THE SKIN EQUIVALENT AS AN IMMUNOLOGICAL MODEL-
The skin equivalent can be constituted with cultivated parenchymal cells free of
any subsets of immune cells normally found in the dermis and epidermis. Using
the X chromosome as a genetic marker, female cells are used to make up skin
equivalents, which are then transplanted to male hosts across a major
histocompatibility barrier, e.g., from Brown Norway to Fisher rats. Sher
et al. (1983) demonstrated in the rat model, by karyotyping cells grafted in skin
equivalents, that allogeneic fibroblasts were not rejected. It has been reported
that clinical trials of skin equivalents made up with human allogeneic
keratinocytes as well as allogeneic fibroblasts do not provoke an
immune reaction in recipients (Parenteau et al., 1994).
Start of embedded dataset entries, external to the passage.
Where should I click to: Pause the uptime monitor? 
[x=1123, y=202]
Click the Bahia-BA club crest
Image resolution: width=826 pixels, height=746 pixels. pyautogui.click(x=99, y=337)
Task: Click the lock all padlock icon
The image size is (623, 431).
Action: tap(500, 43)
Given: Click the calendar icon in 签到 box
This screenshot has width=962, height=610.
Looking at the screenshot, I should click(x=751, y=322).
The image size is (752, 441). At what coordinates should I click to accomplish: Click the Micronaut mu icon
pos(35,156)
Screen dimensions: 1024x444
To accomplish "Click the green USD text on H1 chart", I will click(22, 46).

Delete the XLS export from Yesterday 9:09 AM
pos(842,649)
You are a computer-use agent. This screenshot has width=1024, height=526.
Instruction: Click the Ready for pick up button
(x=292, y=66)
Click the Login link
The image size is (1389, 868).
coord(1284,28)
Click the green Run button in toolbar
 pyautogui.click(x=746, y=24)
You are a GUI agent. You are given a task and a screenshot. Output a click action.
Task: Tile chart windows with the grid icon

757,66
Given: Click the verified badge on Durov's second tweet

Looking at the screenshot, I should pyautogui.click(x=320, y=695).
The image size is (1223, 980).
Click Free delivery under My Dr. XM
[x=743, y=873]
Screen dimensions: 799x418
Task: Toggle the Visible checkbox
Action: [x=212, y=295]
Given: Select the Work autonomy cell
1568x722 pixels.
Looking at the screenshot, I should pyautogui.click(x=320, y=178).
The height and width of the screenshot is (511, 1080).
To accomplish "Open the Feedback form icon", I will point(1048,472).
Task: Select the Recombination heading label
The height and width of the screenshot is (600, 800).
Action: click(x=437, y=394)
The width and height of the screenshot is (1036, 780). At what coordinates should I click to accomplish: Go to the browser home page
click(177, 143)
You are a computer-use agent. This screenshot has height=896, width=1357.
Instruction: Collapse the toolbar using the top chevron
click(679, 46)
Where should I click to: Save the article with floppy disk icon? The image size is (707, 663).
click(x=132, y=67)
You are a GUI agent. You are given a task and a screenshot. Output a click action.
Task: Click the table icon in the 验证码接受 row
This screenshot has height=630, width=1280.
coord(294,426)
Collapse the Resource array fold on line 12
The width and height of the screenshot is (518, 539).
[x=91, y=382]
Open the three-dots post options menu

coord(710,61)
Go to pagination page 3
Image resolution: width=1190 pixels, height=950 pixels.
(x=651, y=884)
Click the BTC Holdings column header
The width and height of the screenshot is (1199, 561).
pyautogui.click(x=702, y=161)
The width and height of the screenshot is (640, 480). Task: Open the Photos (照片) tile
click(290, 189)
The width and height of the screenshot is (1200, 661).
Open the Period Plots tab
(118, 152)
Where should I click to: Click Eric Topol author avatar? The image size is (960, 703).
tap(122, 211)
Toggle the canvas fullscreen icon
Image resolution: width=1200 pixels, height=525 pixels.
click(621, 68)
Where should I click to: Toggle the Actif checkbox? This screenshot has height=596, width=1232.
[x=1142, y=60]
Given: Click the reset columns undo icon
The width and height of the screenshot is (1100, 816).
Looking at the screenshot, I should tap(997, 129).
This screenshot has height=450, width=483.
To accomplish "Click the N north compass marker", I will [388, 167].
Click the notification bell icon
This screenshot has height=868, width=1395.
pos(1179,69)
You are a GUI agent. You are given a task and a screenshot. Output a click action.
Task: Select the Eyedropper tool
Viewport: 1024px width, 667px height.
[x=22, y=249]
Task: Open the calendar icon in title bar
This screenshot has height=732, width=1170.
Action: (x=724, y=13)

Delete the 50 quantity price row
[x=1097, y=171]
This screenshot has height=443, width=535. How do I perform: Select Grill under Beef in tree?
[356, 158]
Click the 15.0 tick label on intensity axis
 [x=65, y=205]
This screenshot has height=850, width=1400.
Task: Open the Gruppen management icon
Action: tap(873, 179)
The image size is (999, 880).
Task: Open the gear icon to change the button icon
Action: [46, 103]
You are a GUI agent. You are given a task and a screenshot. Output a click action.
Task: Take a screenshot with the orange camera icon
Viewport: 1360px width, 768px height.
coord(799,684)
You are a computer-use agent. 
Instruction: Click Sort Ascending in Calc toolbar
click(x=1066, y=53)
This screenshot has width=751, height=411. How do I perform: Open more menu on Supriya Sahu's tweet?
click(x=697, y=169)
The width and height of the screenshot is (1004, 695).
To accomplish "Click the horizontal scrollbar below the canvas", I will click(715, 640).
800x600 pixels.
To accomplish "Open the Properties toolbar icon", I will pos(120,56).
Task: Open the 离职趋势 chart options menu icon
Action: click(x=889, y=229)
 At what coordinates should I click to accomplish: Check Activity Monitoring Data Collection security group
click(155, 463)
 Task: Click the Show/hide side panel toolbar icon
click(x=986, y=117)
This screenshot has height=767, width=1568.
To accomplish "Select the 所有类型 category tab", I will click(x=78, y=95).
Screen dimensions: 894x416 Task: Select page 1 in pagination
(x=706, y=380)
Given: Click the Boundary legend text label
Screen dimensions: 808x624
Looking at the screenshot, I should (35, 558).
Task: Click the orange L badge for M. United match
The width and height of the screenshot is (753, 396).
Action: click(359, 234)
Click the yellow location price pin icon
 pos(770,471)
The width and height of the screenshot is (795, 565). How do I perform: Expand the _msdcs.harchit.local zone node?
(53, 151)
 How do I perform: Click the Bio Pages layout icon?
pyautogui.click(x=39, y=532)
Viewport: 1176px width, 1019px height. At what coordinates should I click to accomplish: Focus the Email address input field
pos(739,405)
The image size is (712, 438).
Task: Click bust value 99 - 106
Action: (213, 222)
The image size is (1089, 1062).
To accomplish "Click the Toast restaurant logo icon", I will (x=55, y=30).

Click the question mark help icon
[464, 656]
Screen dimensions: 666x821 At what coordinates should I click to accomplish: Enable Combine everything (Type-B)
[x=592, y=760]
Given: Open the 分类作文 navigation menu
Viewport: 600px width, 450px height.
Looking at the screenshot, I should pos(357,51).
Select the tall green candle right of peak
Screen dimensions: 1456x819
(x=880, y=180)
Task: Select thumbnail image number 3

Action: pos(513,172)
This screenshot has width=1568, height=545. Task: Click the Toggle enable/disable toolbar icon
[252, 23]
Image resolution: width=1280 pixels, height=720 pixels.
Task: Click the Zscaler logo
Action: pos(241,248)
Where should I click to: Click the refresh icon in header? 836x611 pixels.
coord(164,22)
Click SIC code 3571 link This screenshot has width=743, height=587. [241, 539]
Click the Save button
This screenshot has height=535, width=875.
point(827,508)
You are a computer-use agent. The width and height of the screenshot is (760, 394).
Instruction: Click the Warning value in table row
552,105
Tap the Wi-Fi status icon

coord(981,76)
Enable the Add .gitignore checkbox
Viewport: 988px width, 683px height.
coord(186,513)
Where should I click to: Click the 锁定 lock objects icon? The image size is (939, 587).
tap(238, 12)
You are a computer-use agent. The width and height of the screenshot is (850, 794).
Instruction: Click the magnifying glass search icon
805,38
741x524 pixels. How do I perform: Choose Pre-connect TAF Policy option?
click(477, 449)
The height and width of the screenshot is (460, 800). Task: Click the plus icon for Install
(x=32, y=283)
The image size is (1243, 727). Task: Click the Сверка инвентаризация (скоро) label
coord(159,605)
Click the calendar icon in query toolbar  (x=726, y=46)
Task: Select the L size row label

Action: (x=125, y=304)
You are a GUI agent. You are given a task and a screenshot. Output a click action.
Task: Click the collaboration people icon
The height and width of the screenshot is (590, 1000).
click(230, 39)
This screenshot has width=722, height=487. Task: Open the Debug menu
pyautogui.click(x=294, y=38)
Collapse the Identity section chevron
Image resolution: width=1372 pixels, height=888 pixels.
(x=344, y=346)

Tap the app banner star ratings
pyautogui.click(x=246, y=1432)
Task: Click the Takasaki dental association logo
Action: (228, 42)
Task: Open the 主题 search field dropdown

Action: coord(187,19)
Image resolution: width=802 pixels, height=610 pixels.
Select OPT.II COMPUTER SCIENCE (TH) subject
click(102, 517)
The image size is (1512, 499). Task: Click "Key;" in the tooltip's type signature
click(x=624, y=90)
The model should be a
valuable tool for determining the roles played by cells of the immune system
and the microcirculation in allograft rejection of actual skin. It should allow use
of cells of any genotype and of human origin to study genetic abnormalities, as
well as the contribution of specific genetic loci to skin development by
transplanting skin equivalents to immunodeficient rodents.
THE SKIN EQUIVALENT AS A DISEASE MODEL-
A psoriasis model was fabricated to test the contribution of psoriatic dermal
fibroblasts to the expression of features of the disease in vitro (Saiag et al.,
1985). A button of normal keratinocytes suspended in medium was plated in the
centers of dermal equivalent disks constituted with normal human or psoriatic
dermal fibroblasts, and the rate of spreading of keratinocytes over the dermal
substrate was measured. It was observed that the psoriatic fibroblasts induced
hyperproliferation and greater spreading of keratinocytes compared with the
growth and spreading induced by control fibroblasts, suggesting that dermal
cells may play a role in the progress of the disease. In addition to the study of
psoriasis, and other epidermal diseases such as epidermolysis bullous,
the model should provide an in vitro basis for studying dermal connective tissue
disorders, including dermatosparaxiis and sclerosis. It is obvious that any pair of
populations of mesenchymal cells and epithelial cells, of which one or both is
diseased or aberrant, can be used in the threedimensional coculturing system for
studying the expression of features of the disease and testing modalities of
treatment.
THE SKIN EQUIVALENT AS A WOUND HEALING MODEL-
Two-tissue skin models can be used in vitro to analyze the role of dermis in
epidermal wound healing (Bell and Scott, 1992). After constituting a
differentiated skin equivalent in a 24-mm multiwall well-plate insert, a central
disk of the skin is removed with a punch. The acellular layer of collagen in
contact with the membrane of the insert is replaced and the remainder of the gap
is filled with a collagen scaffold to the level of the interface between the dermis
and epidermis. The rate of overgrowth of the neodermis by keratinocytes and
the development of the epidermis can be taken as measures of the effectiveness
of the design of neodermis as an interacting substrate. The wound healing
model can accommodate acellular dermal scaffolds with or without signals to
test their effectiveness in attracting dermal fibroblasts from the surrounding
matrix.
VASCULAR MODELS WITH CELLS ADDED-
Vascular models that examine the effect of shear and other forces on
monolayers of endothelial cells in vitro have been developed by Nerem et al.
(1993), who have shown that the rate of endothelial cell proliferation is
decreased by flow and that entry of cells into a cycling state is inhibited. They
suggest that a coculture system in which the endothelium is supported on
smooth muscle tissue would be superior for providing a more physiologic
environment. Such a system was developed by Weinberg and Bell (1986), who
showed that a basal lamina was laid down between the endothelium and the
contiguous smooth muscle tissue, cast in the form of a small-caliber tube
in vitro. Fabricating the vessel was a three-step procedure. The first tissue layer
cast around a small caliber mandrel was a smooth muscle cell media, whose
ends were anchored in a velcro cuff or held fast by ridges and grooves in the
mandrel until radial contraction made space for bands that were
secured around the ends. Hence the mechanical restraint imposed on the
contracting tube allowed contraction to occur radially but not longitudinally,
because each end of the vessel equivalent was held fast. The second tissue layer
cast was the adventitia surrounding the smooth muscle media.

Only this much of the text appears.